Source records
■ ■ ■
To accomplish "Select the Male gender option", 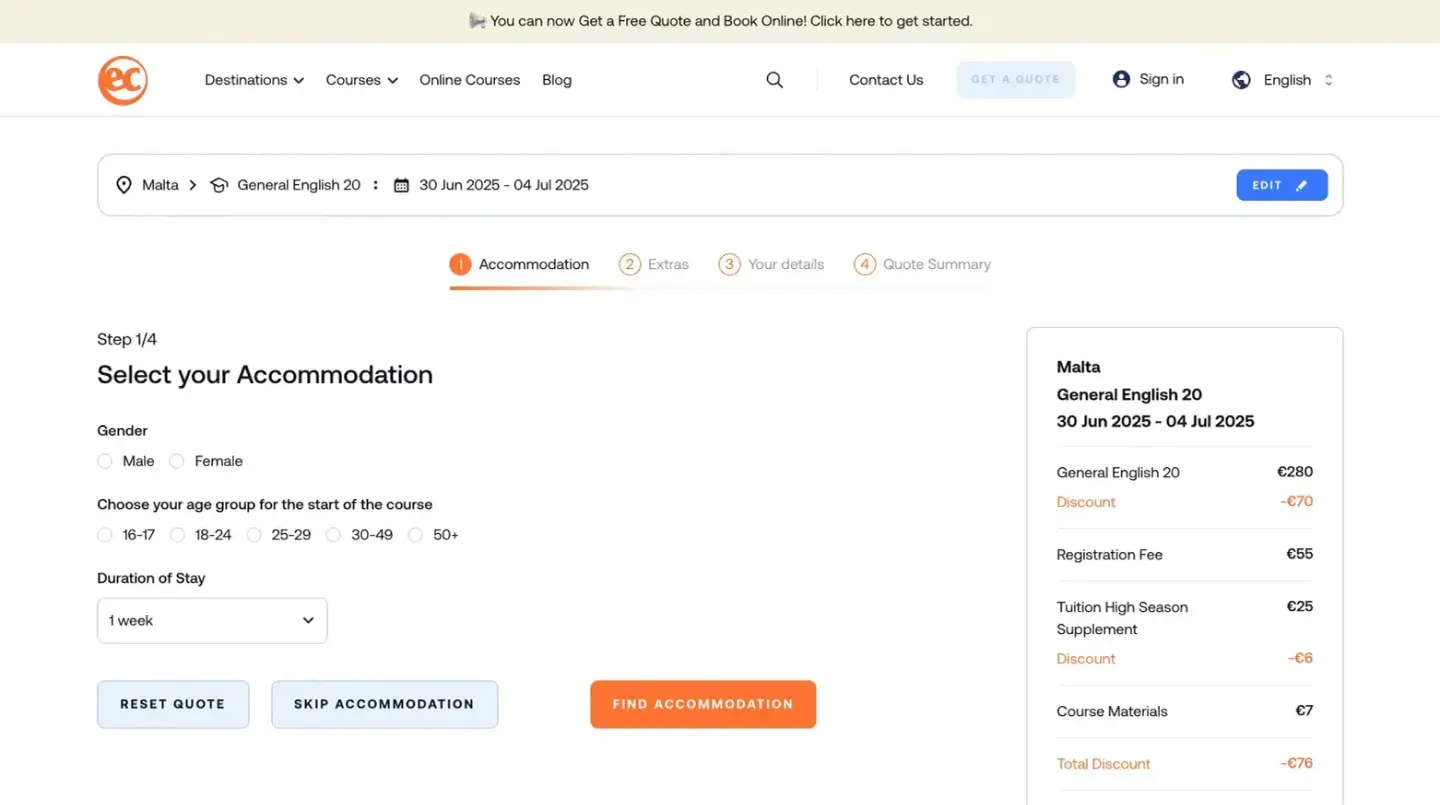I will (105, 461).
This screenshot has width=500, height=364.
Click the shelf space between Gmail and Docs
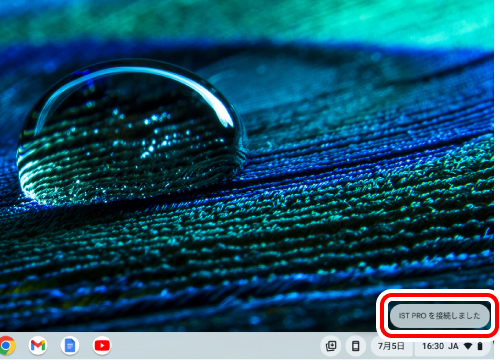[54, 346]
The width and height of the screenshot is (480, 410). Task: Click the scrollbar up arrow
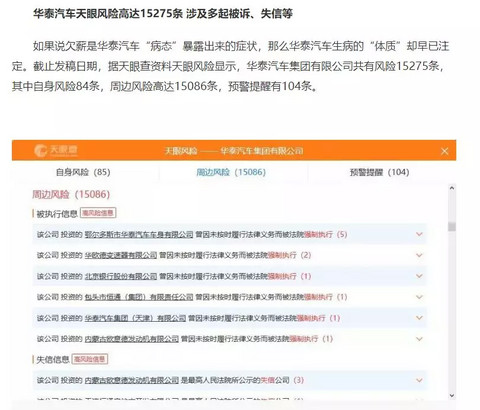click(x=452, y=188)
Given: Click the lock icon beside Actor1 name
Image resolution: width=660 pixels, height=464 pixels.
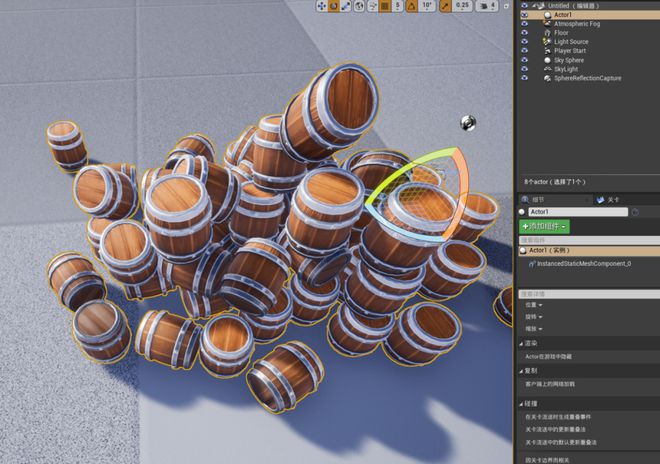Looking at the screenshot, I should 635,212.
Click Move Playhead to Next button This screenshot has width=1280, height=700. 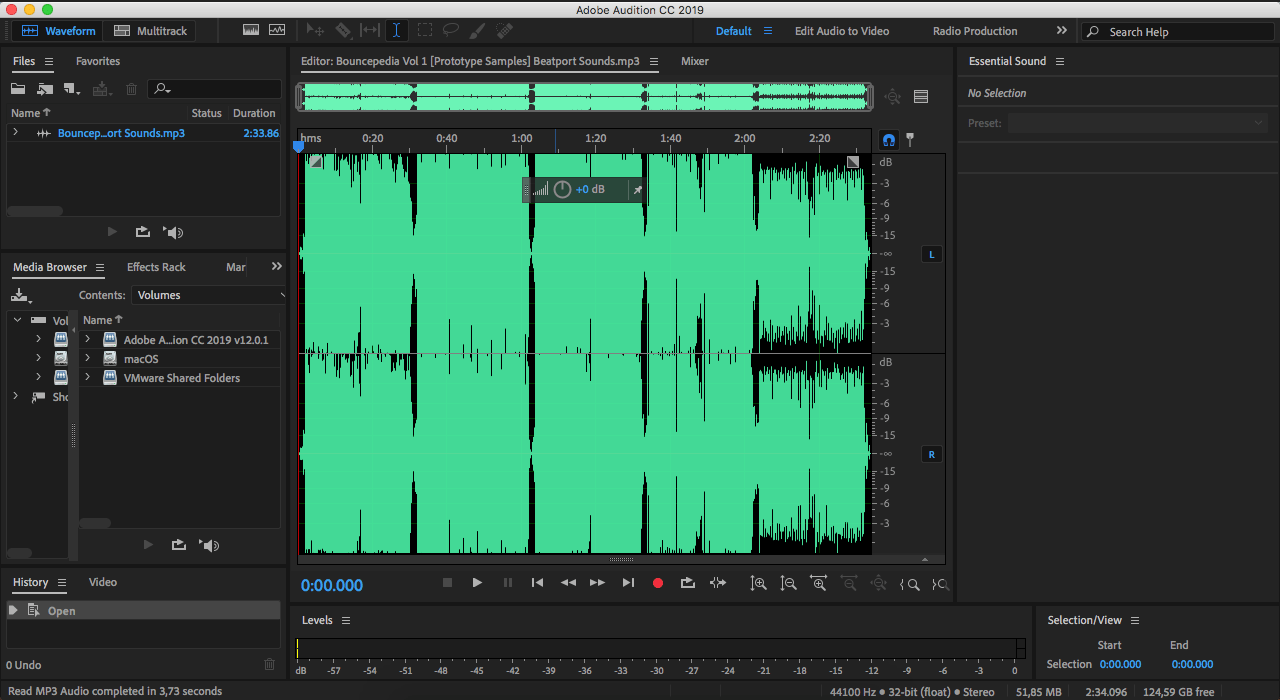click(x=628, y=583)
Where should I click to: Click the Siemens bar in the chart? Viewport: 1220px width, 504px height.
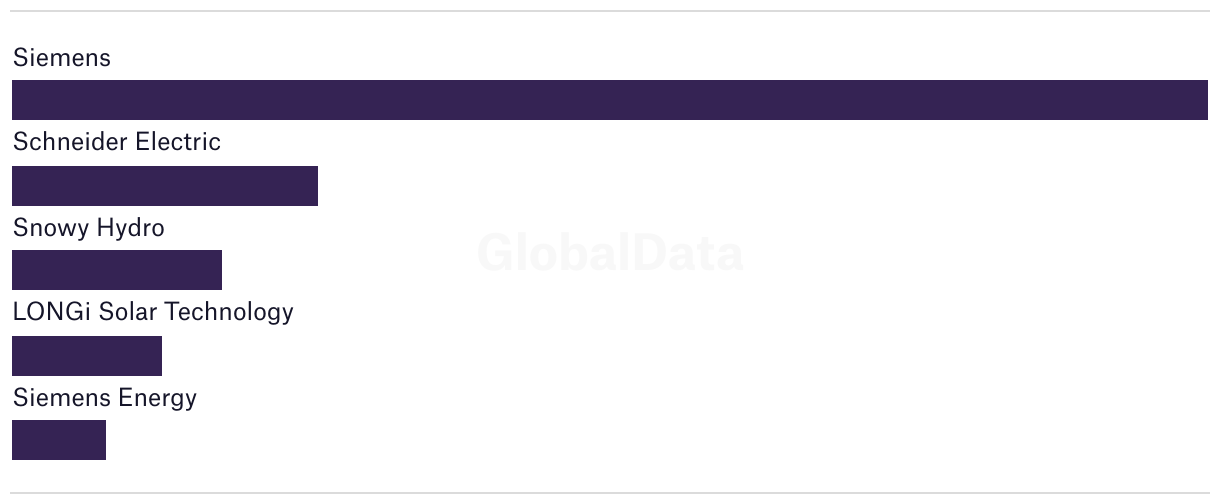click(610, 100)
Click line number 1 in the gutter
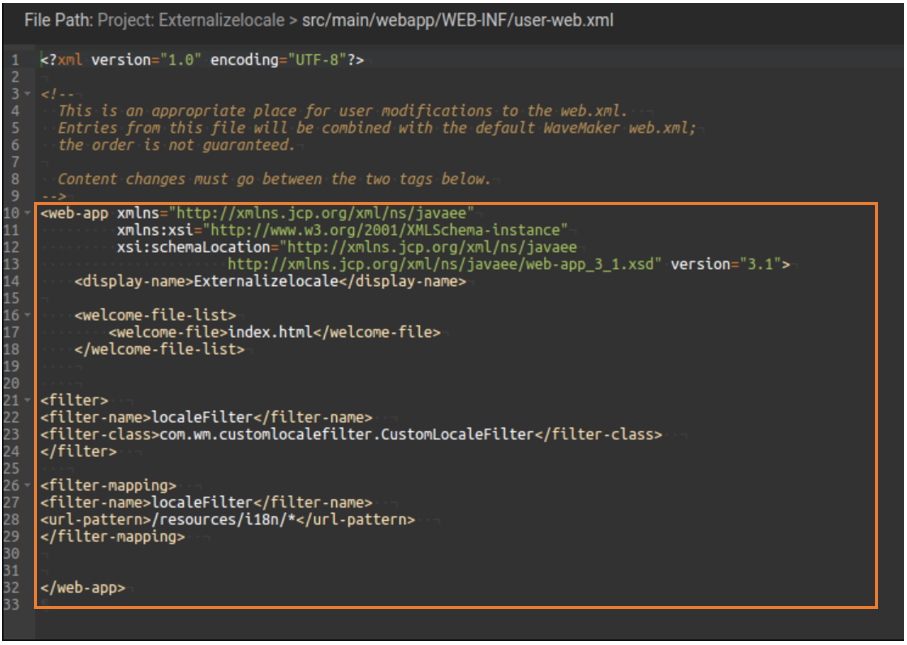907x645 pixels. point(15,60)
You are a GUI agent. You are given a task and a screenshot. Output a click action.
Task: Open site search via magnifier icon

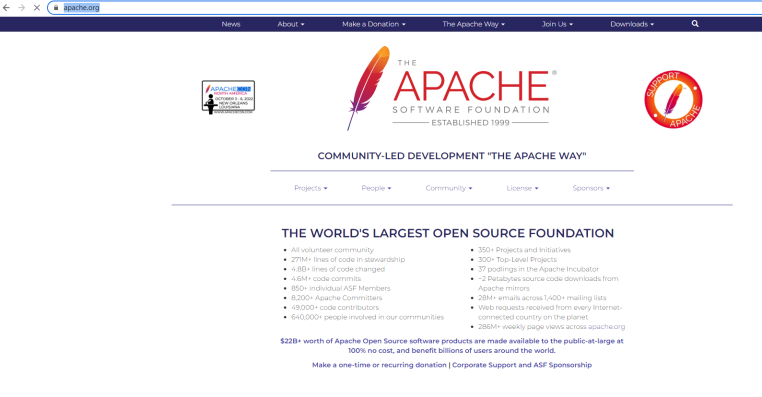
■ ■ ■
About this exercise
If a line above holds the string "icon", copy it out.

Output for this exercise
Given: Click the lock icon beside Actor1 name
Task: Open site search via magnifier icon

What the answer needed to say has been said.